When you build a model using triangular meshes, you put the vertexes, faces and edges etc in

the right place as you design the model, but there must be a logical reason to put them there.

One reason is to hold the shapes of the model. But what makes you, perhaps guts feeling, think that

it is the right place? I find most of the models in the public domain have triangles scattered around.

I don't understand the logic behind.

Could you give me some hints?

I am not trained to be an artist, I am basically a programmer. But I am interested in learning drawing painting and stuff

Thanks

Jack

Advertisement

I don't think tessellations is the right word - that applies to repeating/tiling patterns like m c escher's reptiles

reptiles.jpg

But if you are asking, "How do I simplify a rounded object into a sculpture made out of triangles?", I can try to answer that. Most living things and many human-made ones have rounded shapes. The natural way to convert them into a 3D model is with NURBS. (3D vector curves or bezier curves). But if you want to use triangles, then you have to mentally convert a rounded shape to one made out of triangles. Cone shapes are the easiest - those are pyramids, though you can vary the number of sides as desired. Tube-shapes are like if you took a right-side-up cone and an upside-down cone, opened them at the seams, then interleaved them: they are made of tall skinny triangles alternately pointing up and down, sharing their long sides.
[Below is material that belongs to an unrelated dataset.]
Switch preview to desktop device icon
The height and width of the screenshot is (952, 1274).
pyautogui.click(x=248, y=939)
This also works for a tube that tapers from one end to the other. If you want a bulge in the middle of your tube, you split it into two tubes, such that they both taper to be widest at the bulge. If you are modeling anything symmetrical you typically only model half and then let the 3D program automatically mirror that half to complete the model. So typically the center line of the finished object will be all triangle edges, no faces. Near-spherical parts of the model are going to be a geodesic dome. Over all, you want to minimize the difference in angle between any triangle and its neighbor (unless you want a sharp corner or edge in a model at a specific place.)

I want to help design a "sandpark" MMO. Optional interactive story with quests and deeply characterized NPCs, plus sandbox elements like player-craftable housing and lots of other crafting. If you are starting a design of this type, please PM me. I also love pet-breeding games.
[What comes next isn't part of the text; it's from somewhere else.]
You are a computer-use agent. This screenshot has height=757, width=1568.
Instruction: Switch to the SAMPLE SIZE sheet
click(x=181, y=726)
there is no right or wrong beyond the following simple principle 'if it looks right, it is right'

its unlikely you have polygon limits to worry about so its down to will the mesh do what it needs to. edges tend to need to compliment the movement and the silhouette.

Noses were always a real ball ache on PSone games. huge chunk of the poly budget for a nose and heaven forbid they has to have anything but a fist

This topic is closed to new replies.